しかし態度とは打って変わって、吐き出された言葉にそれを理由付けるものはない。


真木も彼女の答えに眉間を寄せた。


「その言葉を信じると思うのか?黙っていてはわからん、話せ。」


苛々とした様子できつい口調の真木に、奈都流もさらに苛立った。


「何でもないって言ってるでしょ。放っておいて。」

目も合わせず踵を返し去ろうとする奈都流。


まだ話は終わっていないのだと、真木はとっさに奈都流の腕を掴んだ。


だが、


「触らないで!」


乾いた音が響く。


奈都流が真木の頬を叩いたのだ。


「あ……」


突然のことに驚いた真木は、そのまま動かない。


「…っ……」


様々な感情が入り交じりその場にいられなくなった奈都流は、瞬間移動で消えてしまった。


それが、今朝の出来事だ。




あのあと、やっと動けるようになった真木は自室に戻り、一体何故あのような態度をとられたのかと考えていた。

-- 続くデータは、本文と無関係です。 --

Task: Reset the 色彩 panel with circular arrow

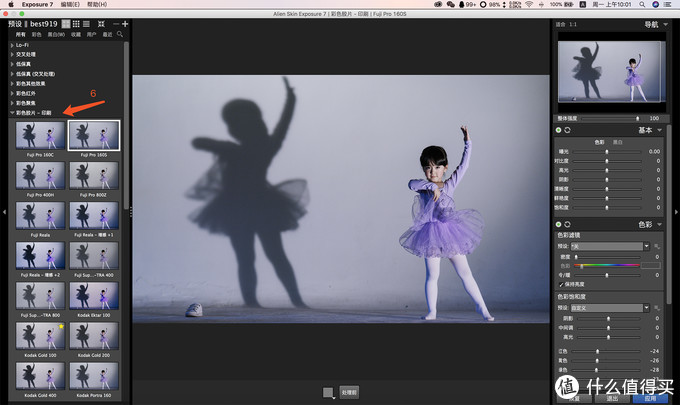Action: pos(568,224)
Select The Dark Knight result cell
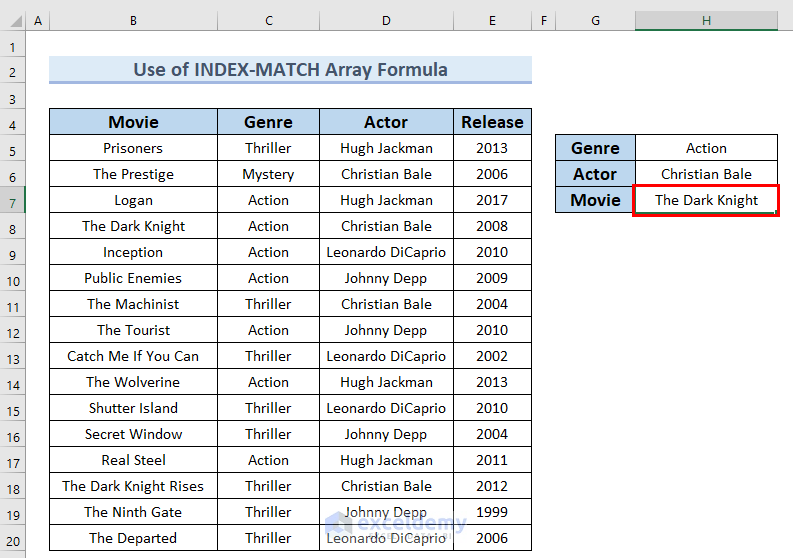The image size is (793, 558). pyautogui.click(x=706, y=200)
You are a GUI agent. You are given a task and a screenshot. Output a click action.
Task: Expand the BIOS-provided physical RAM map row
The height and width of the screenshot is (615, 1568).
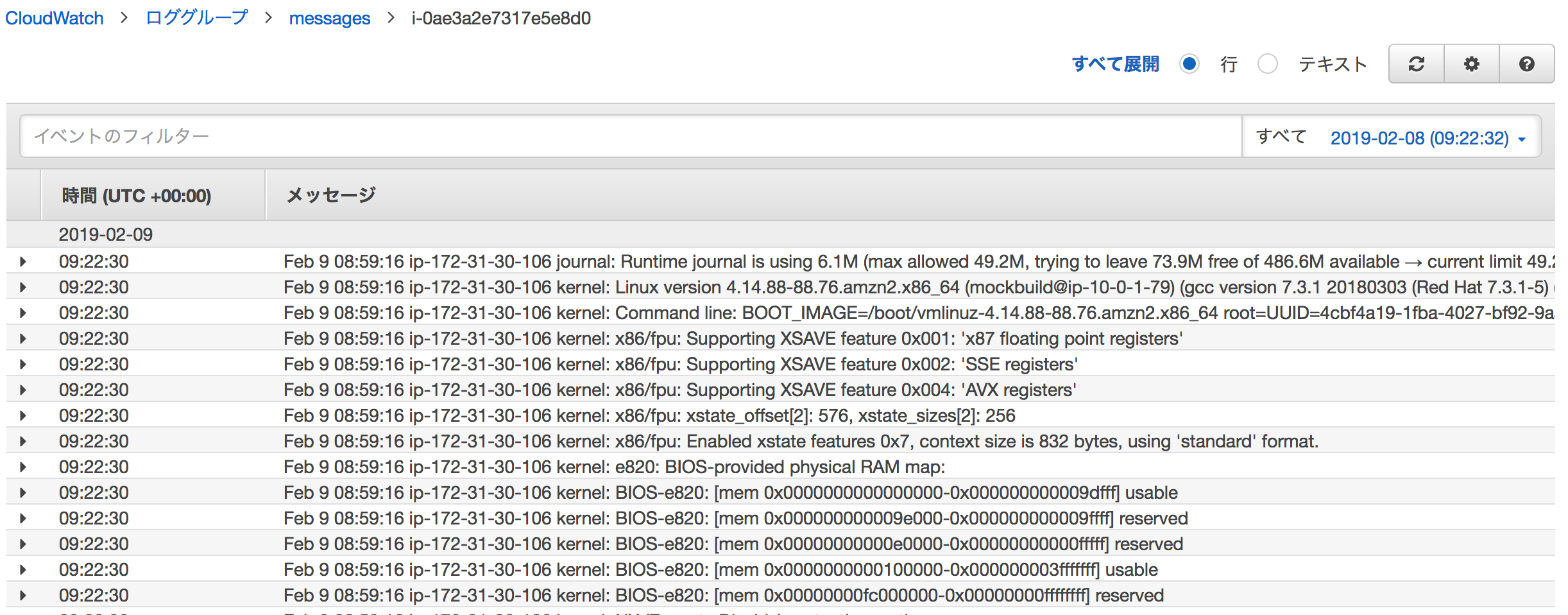[23, 467]

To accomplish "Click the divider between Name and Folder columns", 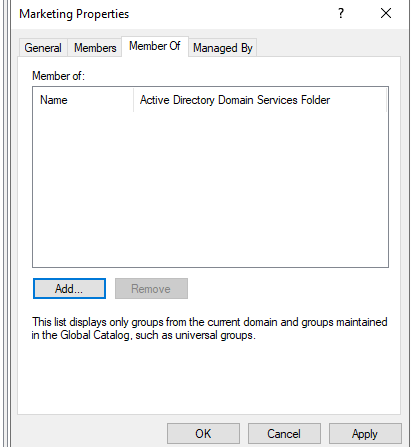I will tap(133, 100).
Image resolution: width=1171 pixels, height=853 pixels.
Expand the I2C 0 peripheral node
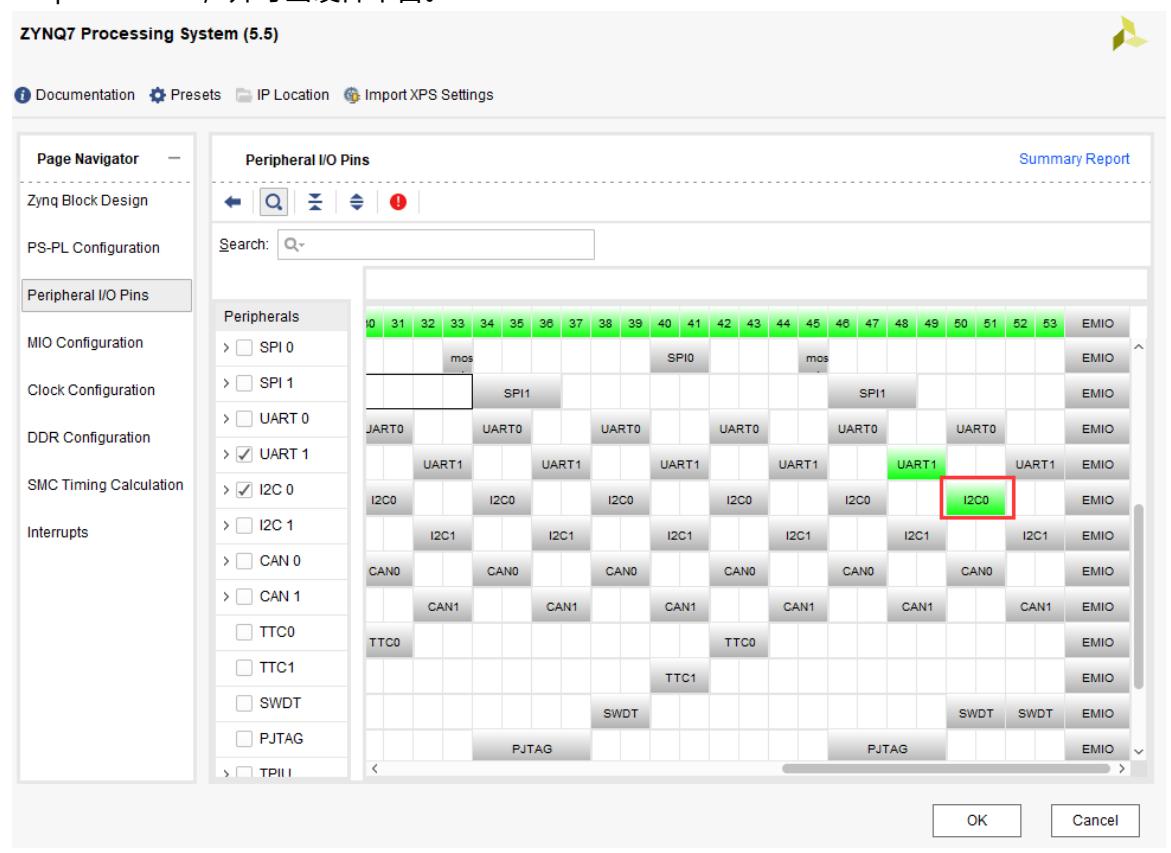(224, 490)
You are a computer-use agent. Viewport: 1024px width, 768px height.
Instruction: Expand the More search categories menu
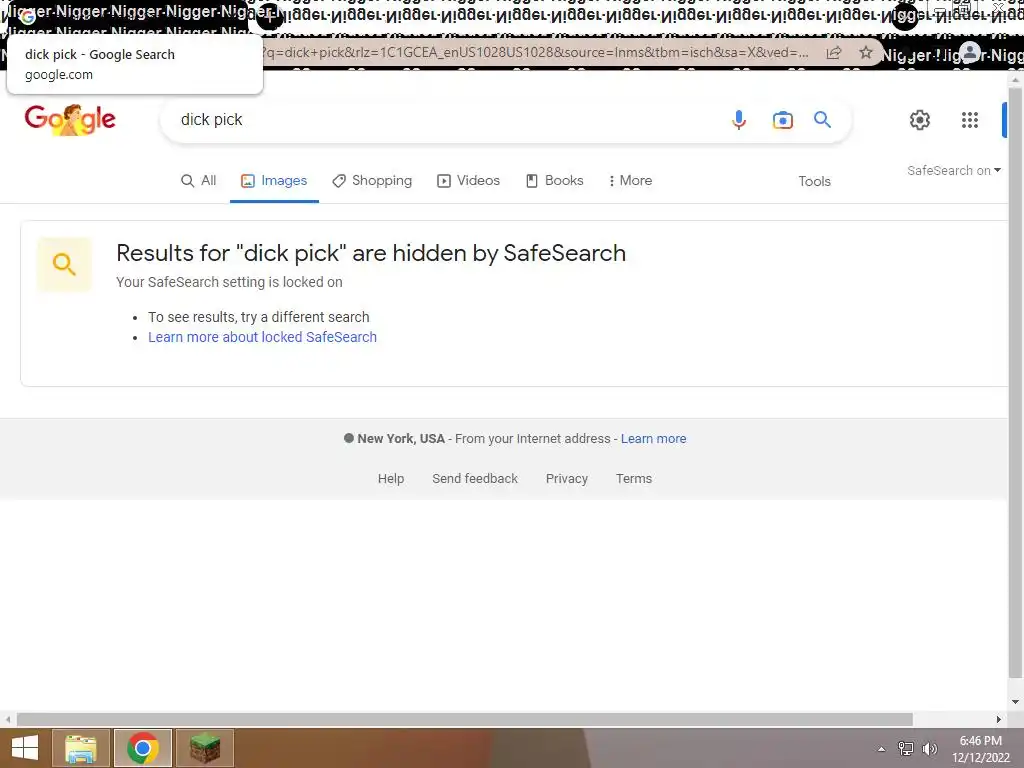click(630, 180)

どう考えても彼女が悪いが、あそこまで怒るのには何か理由があるのだろうか。


「……………」


叩かれた頬にそっと触れる。


その時、そういえば毎年4月初めの奈都流はどこか暗い雰囲気を持っていたことに気がついた。


しかし、それもこのくらいの時期にはもとに戻っていたはずだ。


何かあるのか、真木は記憶を辿る。


そして一度だけこの時期にもそれが直らなかったことがあったのを思い出した。


だんだんと暗くなっていった奈都流は、確か病気にかかってしまったのだったか。


あのときはお互い話さなかったため見舞いなどはしなかったが、随分と心配した。


しかしその病気も治り、奈都流はだんだんもとの彼女に戻っていったはずだ。


夏頃には完全復帰していただろう。


「何が……」


眉間に皺を寄せ、今回とその時に何が起きたのか考える。


「…っ……!」


わかった、何故奈都流の機嫌が悪いのか。


もしあれが理由ならば、完全に悪いのは自分だ。


その理由が分かった途端、いてもたってもいられなくなった真木は、自室を飛び出した。


理由があれならば、今彼女はあの場所にいるだろうと確信して。